**Material provided**

◇ ◇ ◇

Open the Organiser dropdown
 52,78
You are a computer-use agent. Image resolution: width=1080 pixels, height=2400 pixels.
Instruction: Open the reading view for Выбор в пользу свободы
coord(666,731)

◇ ◇ ◇

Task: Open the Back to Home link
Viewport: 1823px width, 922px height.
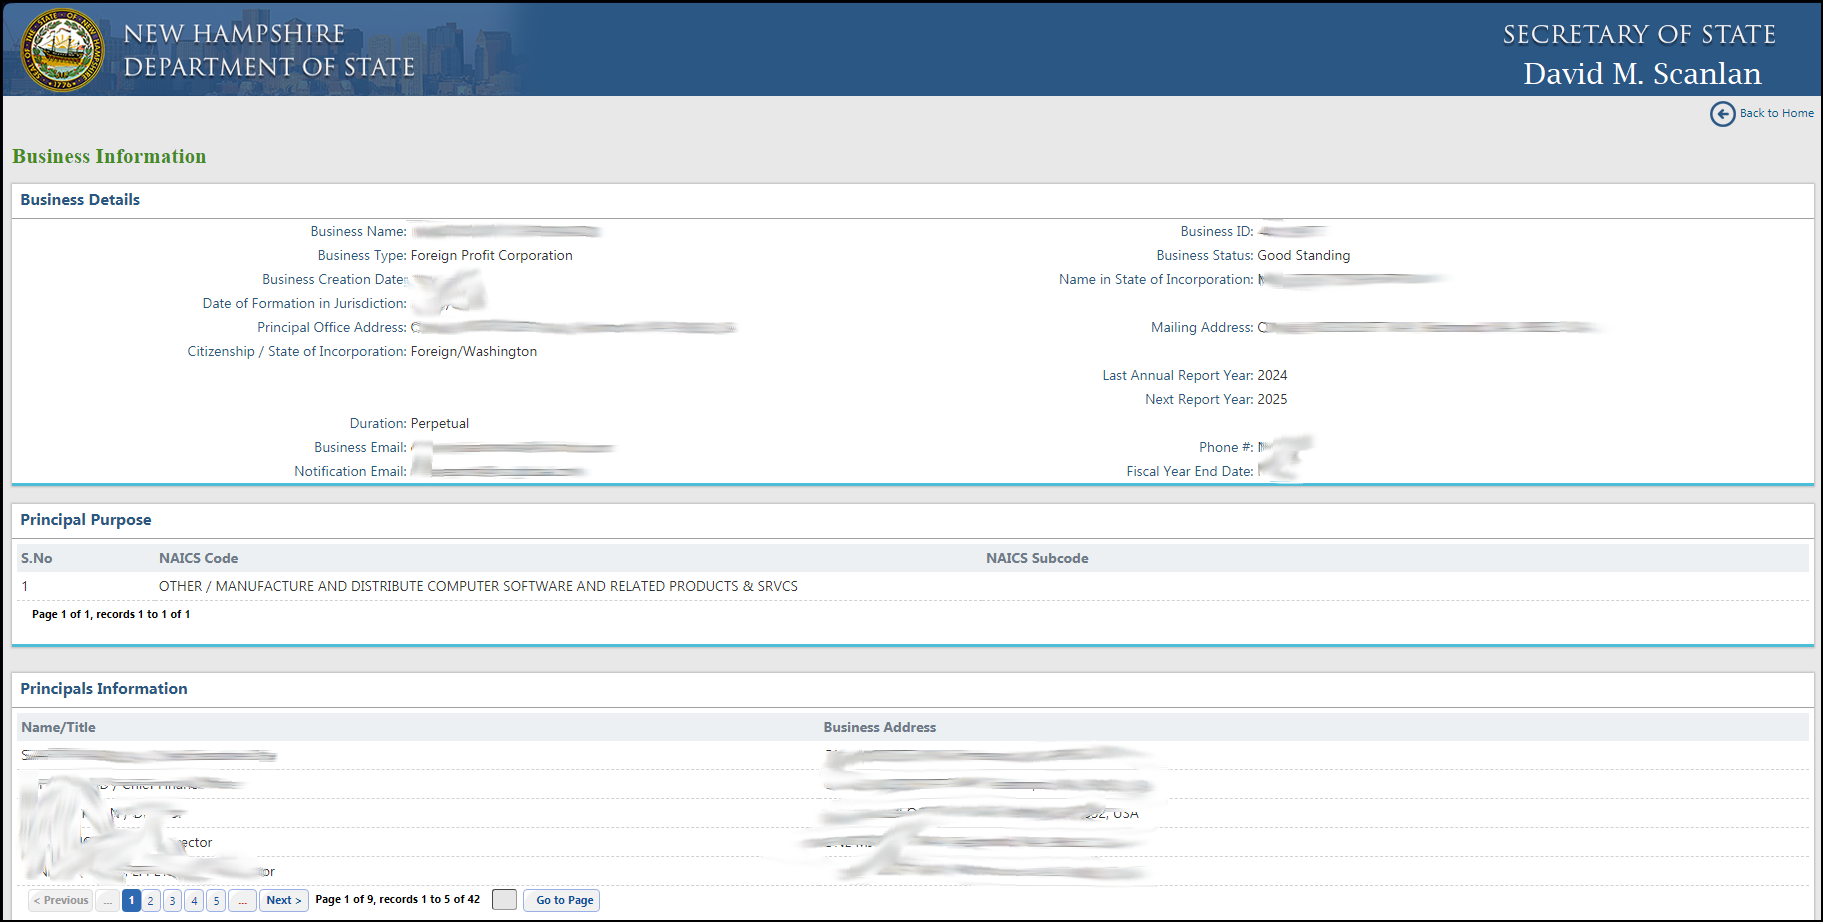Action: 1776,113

◇ ◇ ◇

**Stated goal**
Take the lines above that start at the one containing "Open the Organiser dropdown" and end after the one containing "coord(666,731)", and write them out again with "reader mode" substituted for "reading view". Keep everything else the same.

**Solution for this exercise**
Open the Organiser dropdown
 52,78
You are a computer-use agent. Image resolution: width=1080 pixels, height=2400 pixels.
Instruction: Open the reader mode for Выбор в пользу свободы
coord(666,731)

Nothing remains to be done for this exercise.